Nothing came of that, though. Most importantly, there had been no redress or accountability for parents whose babies' organs had been sold off without their knowledge. This is the background to the Bill and happened in 2005, when the Government said that would be the end of it.
The Government asked Professor Deirdre Madden to look at all of the documents examined by Ms Anne Dunne SC as well as all of the information and how it was hidden from parents that organs were taken during post mortems and kept and various things were done with them. Professor Madden stated that communication was, at the very least, bad or non-existent due to paternalism. She made 50 recommendations. Someone in government - perhaps the Minister for Health - might tell us whether those 50 recommendations were ever implemented. Some of them relating to consent and the matters I have outlined are included in the Bill, which I welcome, but there were 50.
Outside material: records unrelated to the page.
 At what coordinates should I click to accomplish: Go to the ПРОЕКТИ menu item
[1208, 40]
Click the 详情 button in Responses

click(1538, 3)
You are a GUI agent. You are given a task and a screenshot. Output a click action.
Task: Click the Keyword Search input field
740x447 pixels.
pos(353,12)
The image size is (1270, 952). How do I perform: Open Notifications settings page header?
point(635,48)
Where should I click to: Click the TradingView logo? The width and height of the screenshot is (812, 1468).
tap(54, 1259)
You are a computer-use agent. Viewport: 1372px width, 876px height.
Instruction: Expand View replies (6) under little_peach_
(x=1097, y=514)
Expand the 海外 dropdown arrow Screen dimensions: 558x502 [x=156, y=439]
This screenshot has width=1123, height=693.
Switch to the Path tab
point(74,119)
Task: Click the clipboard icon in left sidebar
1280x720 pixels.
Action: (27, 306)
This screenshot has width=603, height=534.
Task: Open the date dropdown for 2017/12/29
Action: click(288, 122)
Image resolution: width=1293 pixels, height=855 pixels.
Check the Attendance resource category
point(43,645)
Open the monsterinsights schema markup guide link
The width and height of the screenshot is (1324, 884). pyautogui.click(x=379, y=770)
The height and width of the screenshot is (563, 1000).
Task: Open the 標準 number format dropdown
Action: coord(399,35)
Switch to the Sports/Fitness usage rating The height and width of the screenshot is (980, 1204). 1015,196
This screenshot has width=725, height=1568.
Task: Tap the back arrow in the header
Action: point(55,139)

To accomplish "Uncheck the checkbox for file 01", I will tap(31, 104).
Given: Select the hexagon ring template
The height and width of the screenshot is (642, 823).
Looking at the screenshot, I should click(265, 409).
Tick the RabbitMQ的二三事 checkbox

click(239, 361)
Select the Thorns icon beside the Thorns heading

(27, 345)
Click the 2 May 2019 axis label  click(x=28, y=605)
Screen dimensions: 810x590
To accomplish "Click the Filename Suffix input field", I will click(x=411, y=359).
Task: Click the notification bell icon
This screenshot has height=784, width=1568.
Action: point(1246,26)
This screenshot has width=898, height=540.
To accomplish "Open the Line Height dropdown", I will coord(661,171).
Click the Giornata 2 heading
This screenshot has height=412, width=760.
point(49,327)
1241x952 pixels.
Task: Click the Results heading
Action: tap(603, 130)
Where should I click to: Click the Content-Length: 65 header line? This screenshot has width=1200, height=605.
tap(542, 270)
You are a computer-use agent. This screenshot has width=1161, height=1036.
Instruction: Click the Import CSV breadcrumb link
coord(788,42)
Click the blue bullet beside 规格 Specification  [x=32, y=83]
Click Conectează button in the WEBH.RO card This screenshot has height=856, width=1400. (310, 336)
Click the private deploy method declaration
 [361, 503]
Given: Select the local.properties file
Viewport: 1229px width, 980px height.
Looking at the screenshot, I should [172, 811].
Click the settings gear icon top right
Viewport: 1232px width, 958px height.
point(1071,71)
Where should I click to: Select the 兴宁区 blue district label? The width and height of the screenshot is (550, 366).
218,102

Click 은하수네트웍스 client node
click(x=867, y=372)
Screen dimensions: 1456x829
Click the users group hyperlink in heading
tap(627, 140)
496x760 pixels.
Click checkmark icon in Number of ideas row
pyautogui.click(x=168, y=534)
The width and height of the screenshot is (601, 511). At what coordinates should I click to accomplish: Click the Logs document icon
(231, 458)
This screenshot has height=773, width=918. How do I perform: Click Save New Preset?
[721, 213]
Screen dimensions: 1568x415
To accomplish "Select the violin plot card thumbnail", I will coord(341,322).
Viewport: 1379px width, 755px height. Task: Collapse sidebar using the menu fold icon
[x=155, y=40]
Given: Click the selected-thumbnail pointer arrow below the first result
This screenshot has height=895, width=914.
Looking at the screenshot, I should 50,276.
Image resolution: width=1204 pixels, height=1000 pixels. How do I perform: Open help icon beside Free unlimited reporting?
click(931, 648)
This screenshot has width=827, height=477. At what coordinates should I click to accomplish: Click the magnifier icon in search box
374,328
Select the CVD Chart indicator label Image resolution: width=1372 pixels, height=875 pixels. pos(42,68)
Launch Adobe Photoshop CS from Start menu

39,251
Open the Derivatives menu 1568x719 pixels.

One might believe matters would change, but fast forward to the Willis report in 2009. It was an independent audit of 32 hospitals and there were calls for regulations concerning consent for the removal, retention, use, storage and disposal of organs. Fast forward again to "RTÉ Investigates" in 2021. Thanks be to God for "RTÉ Investigates". Often, we in the Dáil follow on from what it does. It investigated the ongoing practice of the disposal of perinatal organs at Cork University Hospital, with 18 families identified and so on. I do not wish to dismiss this in any way, but it has already been outlined. I am simply raising it as the background to the Bill. There was an internal audit by the HSE in 2022 following revelations at the Cork hospital. According to the audit, a consent policy to cover all aspects of the post-mortem process was not in place. This was almost 23 years after questions were raised in 1999. Organs from two perinatal post mortems had been incinerated since 2019 in Limerick. It was the policy of Our Lady of Lourdes Hospital, Drogheda, to send retained organs for incineration and so on. At University Hospital Galway, organs from 28 babies were held for between 12 and 32 months. At Portiuncula, organs from two babies were kept for between 16 and 18 months. So on and so on, all because of a lack of staff, which has not been addressed.
There will be an opt-out register, but there will be a bureaucratic difficulty with it. When it comes time for the organ donation, who will be present to inform doctors as quickly as possible that someone has opted out? I do not see how that will work in practice. All of this should have been teased out at the pre-legislative scrutiny phase.